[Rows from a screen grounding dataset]

—————

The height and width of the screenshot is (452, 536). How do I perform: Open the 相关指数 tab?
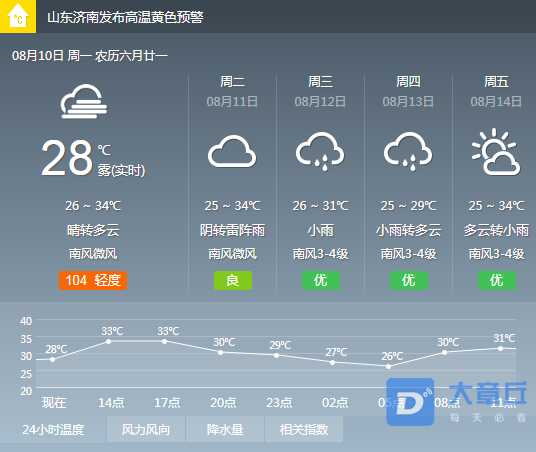[304, 429]
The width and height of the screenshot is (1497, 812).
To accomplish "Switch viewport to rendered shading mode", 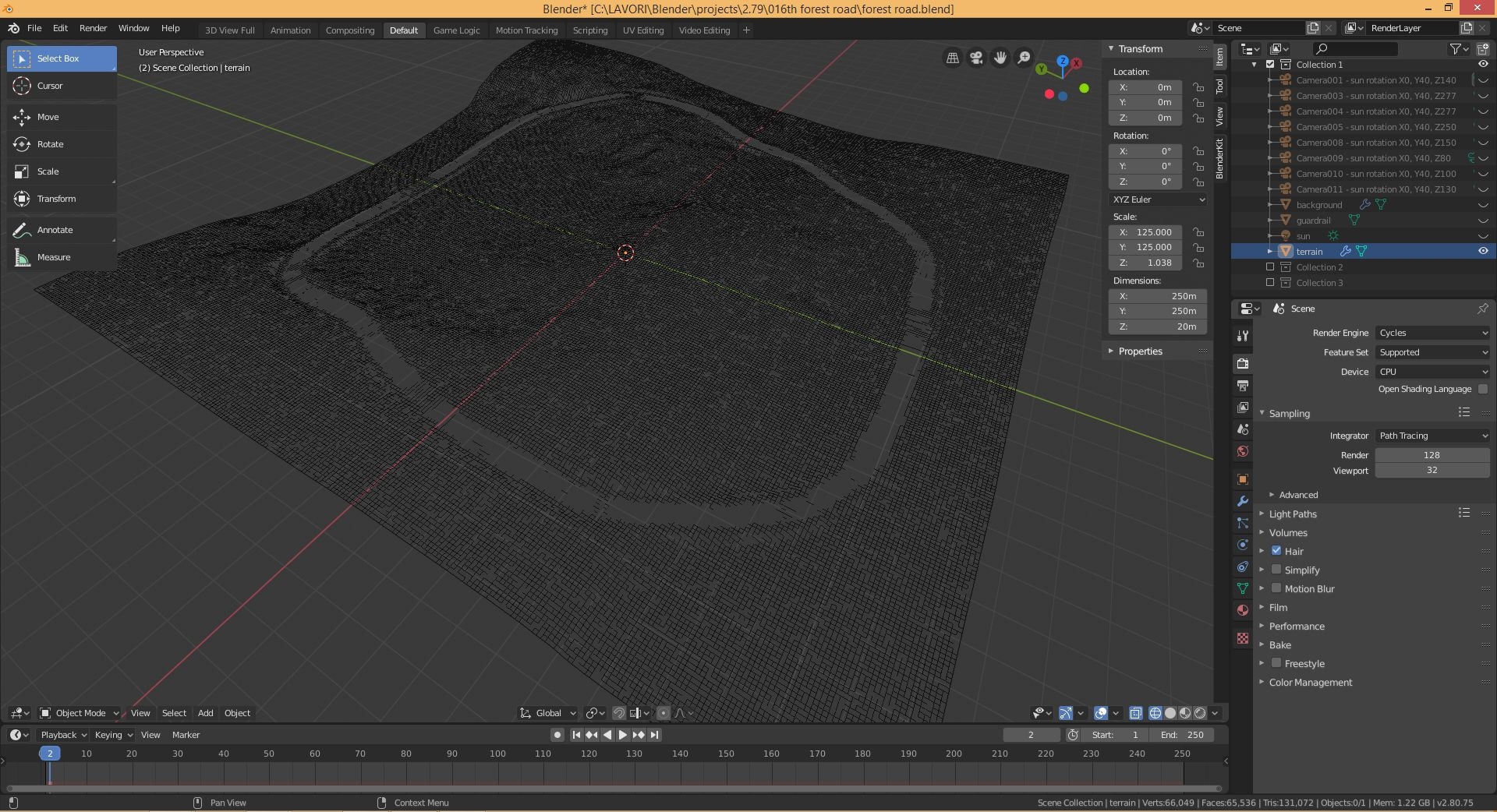I will click(x=1199, y=713).
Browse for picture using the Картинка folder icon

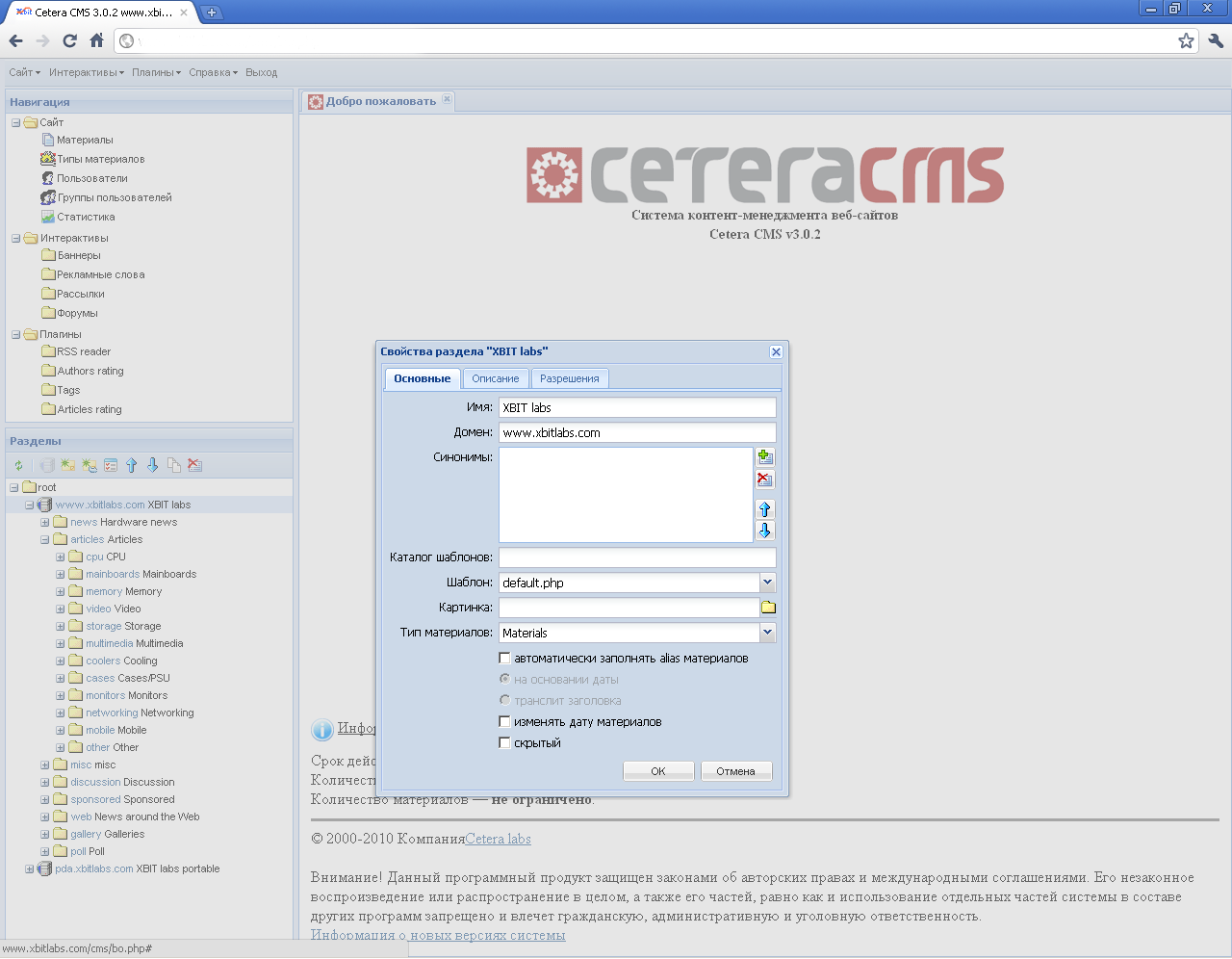[768, 608]
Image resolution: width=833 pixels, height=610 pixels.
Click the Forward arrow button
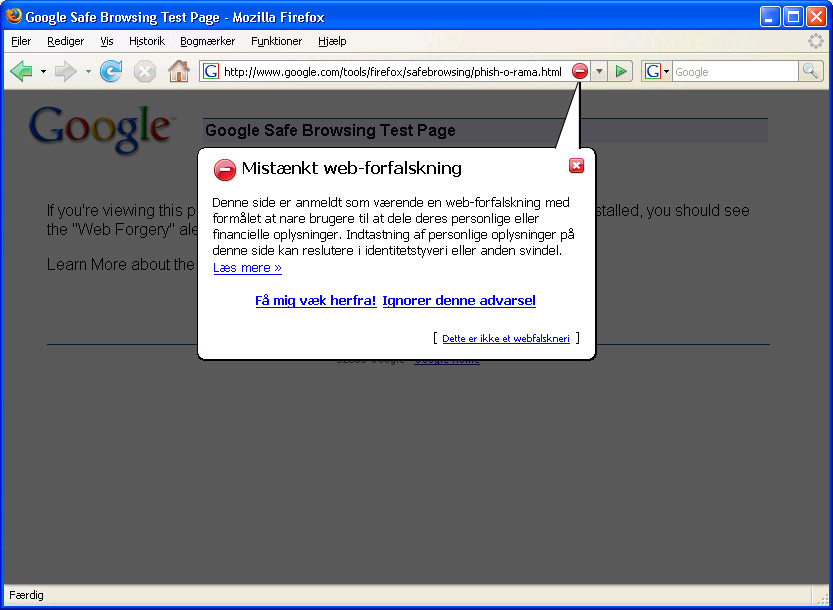(66, 71)
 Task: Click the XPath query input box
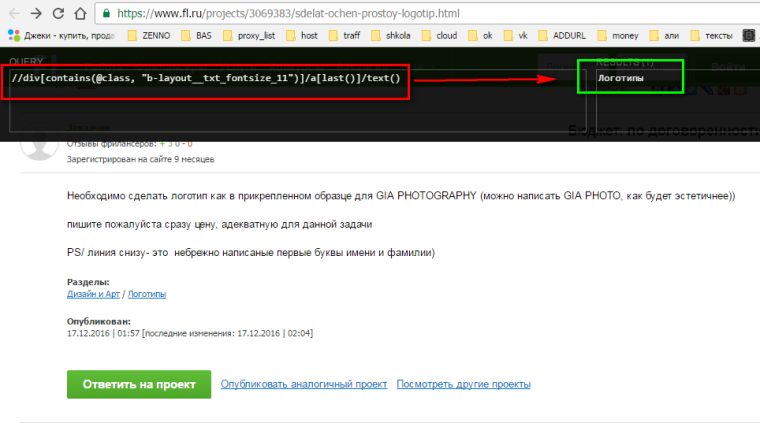205,77
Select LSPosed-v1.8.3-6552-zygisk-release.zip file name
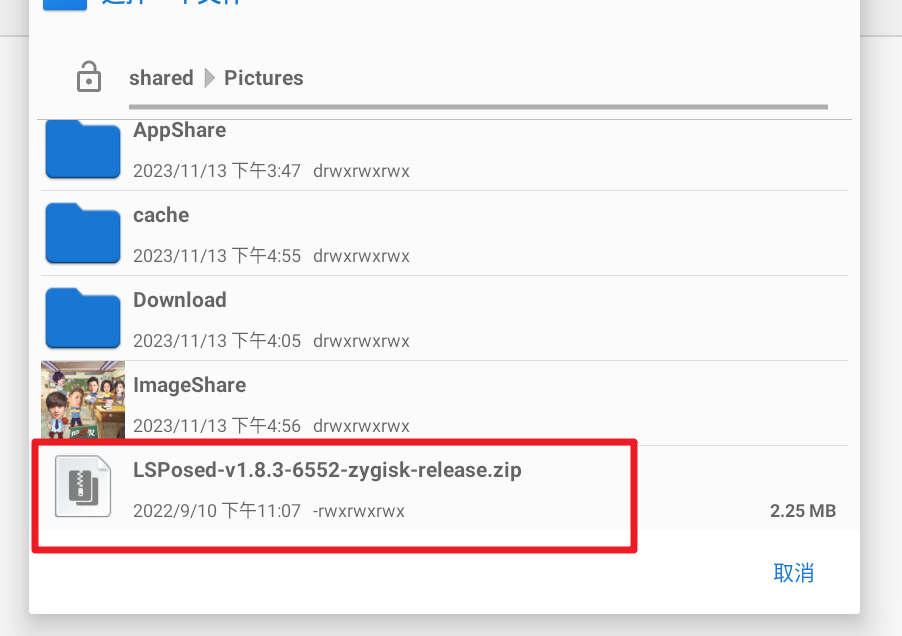902x636 pixels. click(x=327, y=470)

—————

Exercise brief
Swap "Forward" for "Back" in the records, starting at the line that contains "Image resolution: width=833" and ending at the last of the records, and rewrite those lines with everything else unchanged. Leave the pictures out.

Answer
Image resolution: width=833 pixels, height=610 pixels.
Click the Back arrow button
(66, 71)
 Task: Click the XPath query input box
205,77
Select LSPosed-v1.8.3-6552-zygisk-release.zip file name
902x636 pixels. click(x=327, y=470)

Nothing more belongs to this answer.